Just take a moment to let that sink in. Ulysses was written with a pen and paper. I love that.
Thanks for this. I dug around a bit and found that according to this story, "Although one of the most cherished exhibits in the Dublin Writers Museum is James Joyce's typewriter, the truth is that the author suffered greatly from serious eye problems, including iritis, cataracts and glaucoma, could not read typed characters and rejected suggestions that he use a typewriter. Instead, he hand-printed in large letters using a charcoal pencil - which snapped off continually - on butcher's paper. The typewriter was used by his stenographer."
DeleteNow that’s interesting. Joyce wasn’t fond of typewriters, but FW does include modern technologies. There is a long scene with publicans tuning into a radio program. He also references television (specifically John Baird). I came to typewriters after working through FW.
ReplyDeleteThe 28/29 girls are the rainbow girls that attend St Brigid’s. They represent the cycle of the month, with the 29th girl being Issy, (leap year) daughter of Humphrey Earwicker and Ana Livia and sister to Shem and Shaun.
The presence of the servant, Kate, is sometimes represented by a tapping sound.
I guess Joyce was too old and too male to take to typewriters, but now you’ve piqued my curiosity!
One other bit of trivia: As his eyes worsened, he needed help writing FW. Samuel Beckett assisted him several times, but then there was a falling out between them for a while.
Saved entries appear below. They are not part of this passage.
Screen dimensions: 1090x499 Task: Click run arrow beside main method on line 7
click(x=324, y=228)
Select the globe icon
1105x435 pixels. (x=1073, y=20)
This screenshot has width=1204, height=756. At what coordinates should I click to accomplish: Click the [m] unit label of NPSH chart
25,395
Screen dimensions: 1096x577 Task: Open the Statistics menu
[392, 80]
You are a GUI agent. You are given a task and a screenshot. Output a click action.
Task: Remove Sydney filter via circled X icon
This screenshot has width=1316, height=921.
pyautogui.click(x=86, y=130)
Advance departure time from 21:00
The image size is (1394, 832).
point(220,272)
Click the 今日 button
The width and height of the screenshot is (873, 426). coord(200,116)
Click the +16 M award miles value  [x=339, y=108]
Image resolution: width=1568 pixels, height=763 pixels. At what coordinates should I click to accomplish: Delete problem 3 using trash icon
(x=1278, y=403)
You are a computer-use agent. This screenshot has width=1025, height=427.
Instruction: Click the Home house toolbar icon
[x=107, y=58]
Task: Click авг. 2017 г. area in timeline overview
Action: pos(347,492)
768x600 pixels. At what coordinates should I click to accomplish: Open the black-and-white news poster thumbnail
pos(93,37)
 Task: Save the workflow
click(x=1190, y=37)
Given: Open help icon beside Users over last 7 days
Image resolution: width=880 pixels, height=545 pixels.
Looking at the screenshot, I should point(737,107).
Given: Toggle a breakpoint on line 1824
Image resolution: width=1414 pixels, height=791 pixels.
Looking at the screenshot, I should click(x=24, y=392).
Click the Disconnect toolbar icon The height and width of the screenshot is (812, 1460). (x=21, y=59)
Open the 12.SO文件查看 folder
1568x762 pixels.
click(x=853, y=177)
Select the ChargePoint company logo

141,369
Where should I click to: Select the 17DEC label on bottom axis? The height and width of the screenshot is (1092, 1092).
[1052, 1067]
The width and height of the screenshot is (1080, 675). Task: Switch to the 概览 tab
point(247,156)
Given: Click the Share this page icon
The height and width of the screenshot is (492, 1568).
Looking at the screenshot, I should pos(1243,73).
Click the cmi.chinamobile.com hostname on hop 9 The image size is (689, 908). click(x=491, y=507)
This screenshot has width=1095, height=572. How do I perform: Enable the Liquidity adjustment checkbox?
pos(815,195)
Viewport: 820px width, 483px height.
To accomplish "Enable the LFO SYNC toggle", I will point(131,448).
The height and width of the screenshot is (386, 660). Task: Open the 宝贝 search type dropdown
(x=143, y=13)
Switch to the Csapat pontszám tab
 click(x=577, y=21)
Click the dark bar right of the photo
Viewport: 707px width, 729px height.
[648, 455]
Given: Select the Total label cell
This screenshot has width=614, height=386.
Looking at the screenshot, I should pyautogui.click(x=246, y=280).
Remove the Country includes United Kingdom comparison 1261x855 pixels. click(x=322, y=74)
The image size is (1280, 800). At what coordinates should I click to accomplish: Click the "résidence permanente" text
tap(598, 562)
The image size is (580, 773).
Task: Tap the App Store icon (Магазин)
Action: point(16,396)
Joyce’s daughter was at the center of this.
ReplyDeleteI’ve been digging through those passages. My reference books unfortunately don’t uncover any typewriter references in them. This first passage (123-124) includes a parody of Sir Edward Sullivan’s commentary on the Book of Kells. That whole section, in its investigation into who authored a fictitious letter, works through a history of manuscript writing. The perforated pages relate to that.
ReplyDeleteThe next section (page 360) includes a bunch of musical references. Apparently Carmen Sylva inspired a bunch of music.
The final passage (430) connects more to the rainbow girls of St. Bride’s school.
I’ve written about them a little. The “eight and fifty” refers to their feet (29 girls) as they dance around making tapping sounds. The two brothers compete for their attention in a game of ring-around-the-rosie. There is a big riddle in that section in which Shem must guess the color that Issy is thinking about. As per usual, Joyce throws in some dirty references to guessing the color of her underwear. Heliotrope is the final answer, which is a trope in itself, with sunlight splintering into a rainbow prism. The girls are sometimes reduced to the seven colors of the rainbow, which is also calendrical (seven days in a week.) Joyce was a bit of a numerologist.
The whole book is constantly talking about itself and how to read it and misread it.
I wonder why Joyce never took to a typewriter. I wonder if it has something to do with his jesuit education. I suspect that he would have felt like he was giving away control to something, too.